Oilers followers make Edmonton loud, welcoming metropolis to guests

Landing in oil country during the Oilers’ best playoff run in years has been an eye-opening, “raucous” experience for two international visitors.

This was the year Carl Briggs was finally able to visit his friend, who had begged him for years to take a trip to Canada.

“I rang him this year and said, ‘Look, I’m going to come and see you. Will I get to see hockey at some point?'” the Leicestershire, England, resident recalled.

The last week of May leading into June was the only time Briggs could swing a trip.

“He was like, ‘There’s going to be playoffs. Let’s hope for it.
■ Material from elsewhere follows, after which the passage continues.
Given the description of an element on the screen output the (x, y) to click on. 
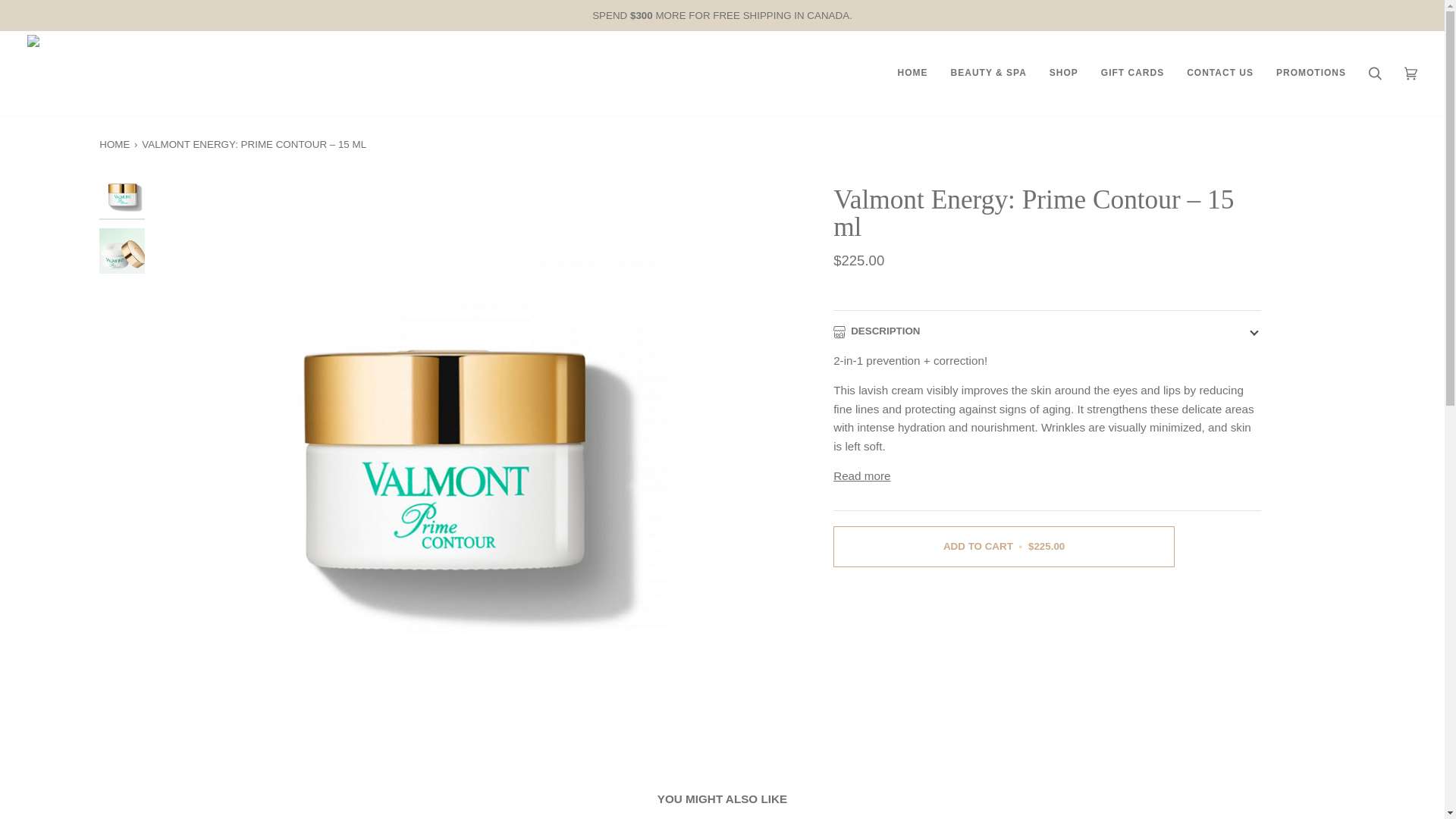
GIFT CARDS (1131, 73)
Back to the frontpage (115, 144)
PROMOTIONS (1310, 73)
CONTACT US (1219, 73)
Fingers crossed.'”

Briggs watched – as much as he could during night shifts in the UK – as the Oilers’ cruised through the regular season and first round to face the Calgary Flames.
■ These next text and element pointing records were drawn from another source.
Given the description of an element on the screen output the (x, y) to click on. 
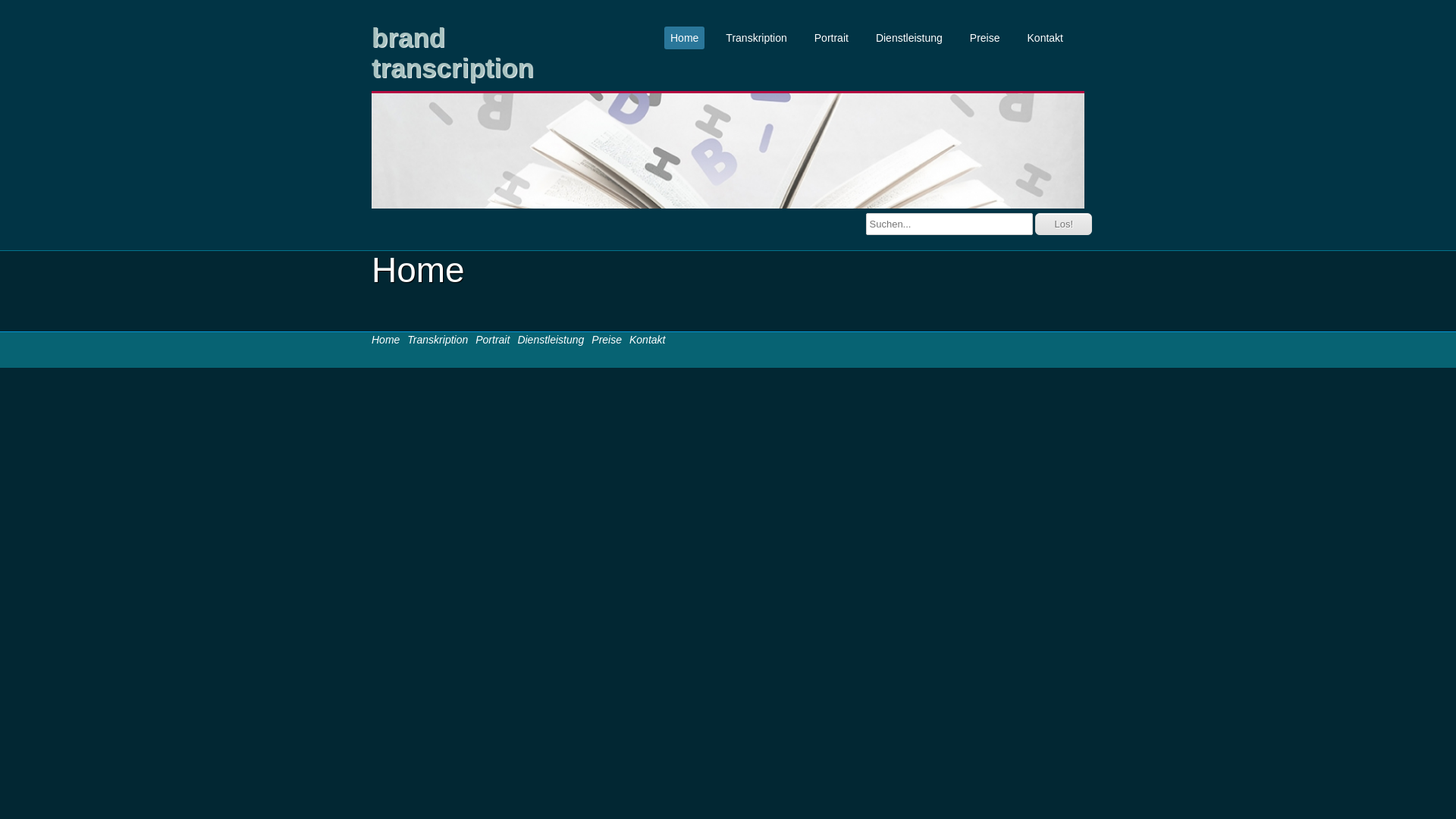
Transkription Element type: text (755, 37)
Kontakt Element type: text (647, 339)
Los! Element type: text (1063, 224)
brand transcription Element type: text (477, 52)
Home Element type: text (385, 339)
Kontakt Element type: text (1045, 37)
Portrait Element type: text (492, 339)
Dienstleistung Element type: text (550, 339)
Preise Element type: text (984, 37)
Preise Element type: text (606, 339)
Transkription Element type: text (437, 339)
Home Element type: text (684, 37)
Dienstleistung Element type: text (908, 37)
Portrait Element type: text (831, 37)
But the Edmonton team didn’t need seven games to put out the Flames, thanks to star Connor McDavid scoring the game-winning point in overtime on May 26 and killing any need for a Game 6 in Alberta’s capital city where Briggs was about to touch down.

“I kinda knew when Connor McDavid does what Connor McDavid does in overtime, my dream potentially for live hockey was over,” Briggs recalled.

He arrived in the throes of the Western Conference Final.

“I’ve never realized the hype. Bear in mind, the games haven’t been here this week. But we went to the watch party the other day, and I just sat there going, ‘This is insane.’ People are effectively watching a TV in a stadium and it’s raucous,” Briggs laughed, speaking to CTV News Edmonton on Friday, ahead of Edmonton’s third game against Colorado.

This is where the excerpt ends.